Created attachment 16109 [details] patch file based on Samba 4.11.9 If a Windows client sends change notification requests n times for the same folder, smbd-notifyd triggers at least n*n messages to the requesting smbd process when something happens to the folder. We noticed this issue multiple times when the memory usage of smbd-notifyd process was huge, in one case it was 250GiB. Eventually the issue was reproduced by working with the end user who experienced the issue. I understand it is unusual for a client to send change notification requests for the same folder again and again, but a node.js component named "webpack-dev-server" actually does it. I have come up with a potential fix to the issue and verified that it fixes our problem. Please see the attached diff file.
Can you clarify exactly what the client is doing to trigger this ? My understanding is that the client, on the same connection, is repeatedly issuing identical change-notify requests on an open handle ? Is that correct ? It would be good to see a wireshark trace of this so we can create a regression test to reproduce this. Thanks !
Created attachment 16115 [details] pcap file showing many change notification requests on the same folder
(In reply to Jeremy Allison from comment #1) A pcap file was attached to show how a Windows client sends 3000+ change notification requests on the same folder.

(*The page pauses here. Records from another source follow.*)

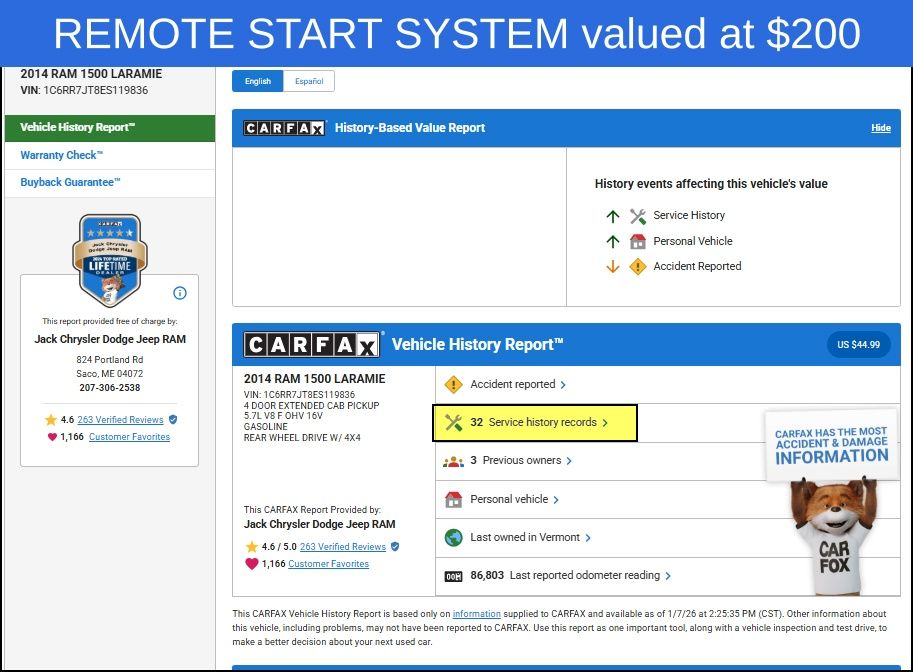Viewport: 913px width, 672px height.
Task: Open the Warranty Check tab
Action: click(62, 155)
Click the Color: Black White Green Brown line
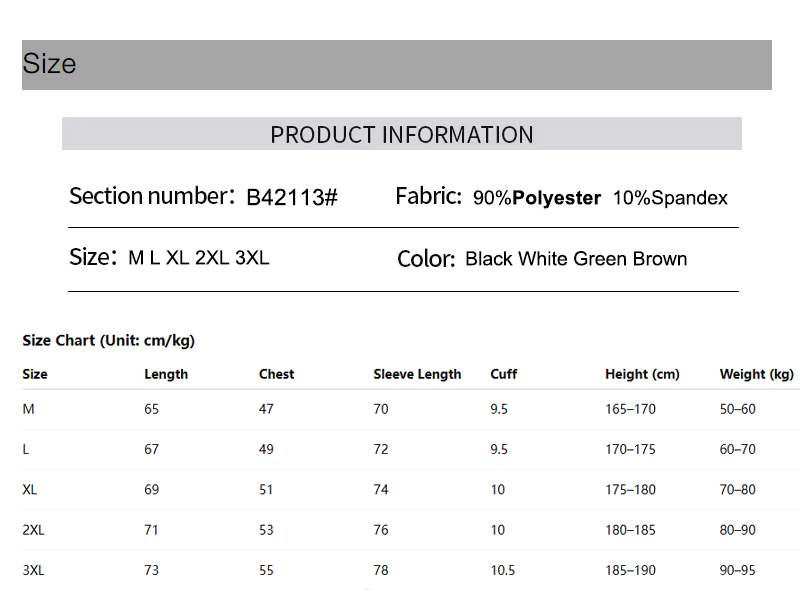The image size is (800, 605). tap(542, 259)
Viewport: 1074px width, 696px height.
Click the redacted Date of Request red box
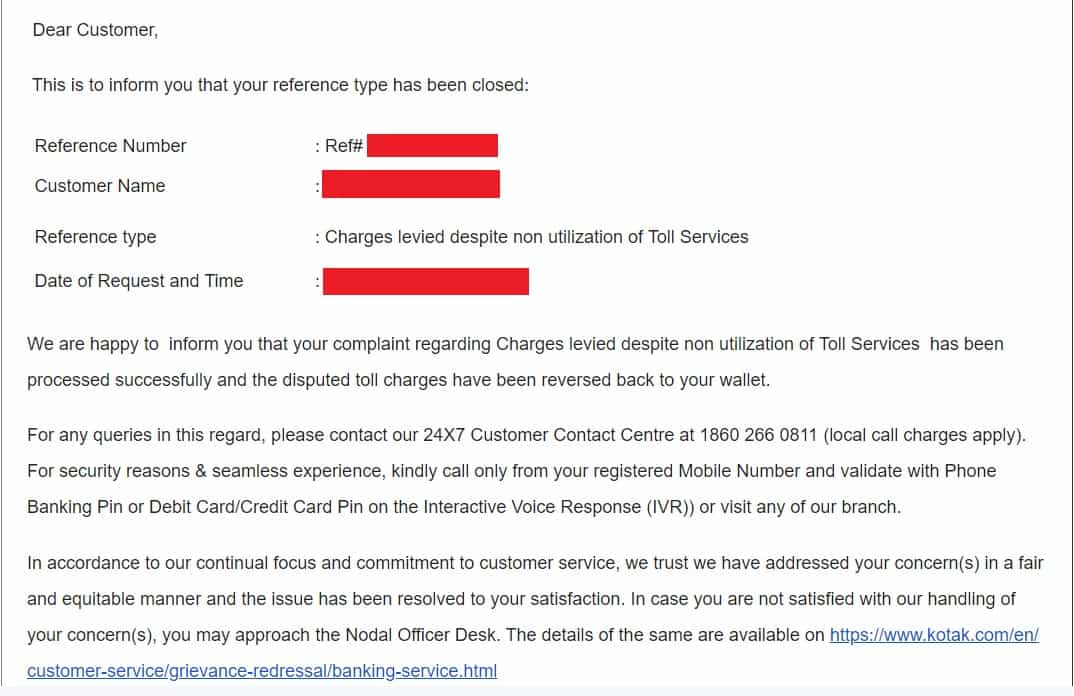pos(425,282)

No change was triggered on that folder as I didn't want to receive 9,000,000 responses. This issue has been reproduced on both Linux and illumos system. I also have a Windows C program which can be used to reproduce the issue reliably, please let me know if it is needed. Thanks!
The Windows C program would be really helpful also - thanks !
Created attachment 16116 [details] Patch to open many notifies on a single connection and directory Attached find a work-in-progress patch that implements important bits of the problematic network trace. smbtorture3 //127.0.0.1/tmp -Uuser%pass notify-bench4 -o 2000 opens 2000 handles and notifies and goes to sleep after that. It is just an initial step towards further analysis, which I don't have time for at this moment. So this is just a snapshot that might help others to take a closer look before I can return to this case.
Created attachment 16117 [details] Fixed torture patch Ooops, wrong patch posted. I had uncommitted changes in my working tree that did not make it to patch 16166. Sorry for the hickup.
Created attachment 16118 [details] Windows C program for reproducing the issue The requested C program was attached. Thanks.